Source records:
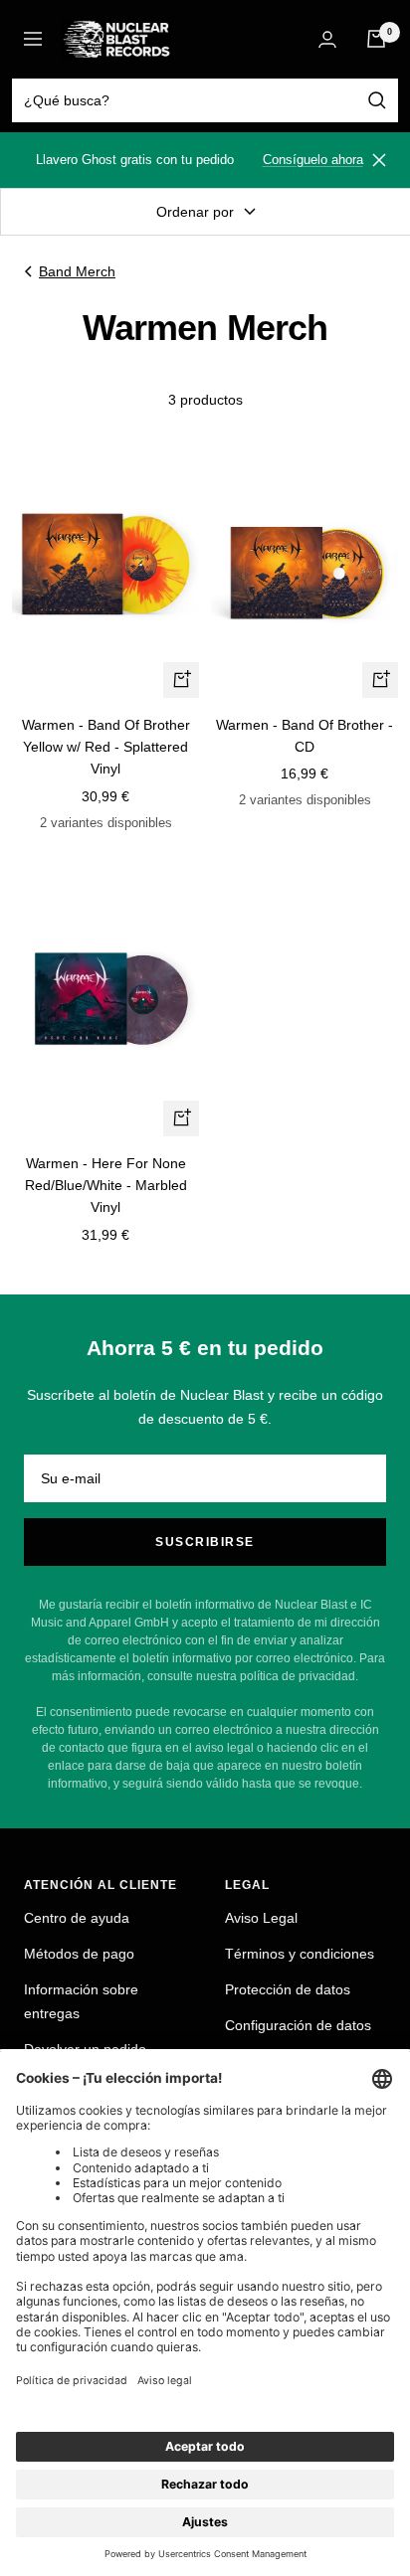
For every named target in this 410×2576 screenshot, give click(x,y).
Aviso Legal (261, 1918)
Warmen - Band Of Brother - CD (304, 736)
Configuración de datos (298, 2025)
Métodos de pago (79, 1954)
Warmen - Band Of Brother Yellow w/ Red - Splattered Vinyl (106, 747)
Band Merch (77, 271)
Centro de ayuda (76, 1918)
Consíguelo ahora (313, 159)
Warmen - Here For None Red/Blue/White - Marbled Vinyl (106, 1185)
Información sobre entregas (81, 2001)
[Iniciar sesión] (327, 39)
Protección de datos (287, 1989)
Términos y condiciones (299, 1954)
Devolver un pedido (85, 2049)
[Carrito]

What needs to be done: Word for word, quote the full listing, omitting every picture.

Exercise response:
For every named target in this 410×2576 screenshot, give click(x,y).
Aviso Legal (261, 1918)
Warmen - Band Of Brother - CD (304, 736)
Configuración de datos (298, 2025)
Métodos de pago (79, 1954)
Warmen - Band Of Brother Yellow w/ Red - Splattered Vinyl (106, 747)
Band Merch (77, 271)
Centro de ayuda (76, 1918)
Consíguelo ahora (313, 159)
Warmen - Here For None Red/Blue/White - Marbled Vinyl (106, 1185)
Información sobre entregas (81, 2001)
[Iniciar sesión] (327, 39)
Protección de datos (287, 1989)
Términos y condiciones (299, 1954)
Devolver un pedido (85, 2049)
[Carrito]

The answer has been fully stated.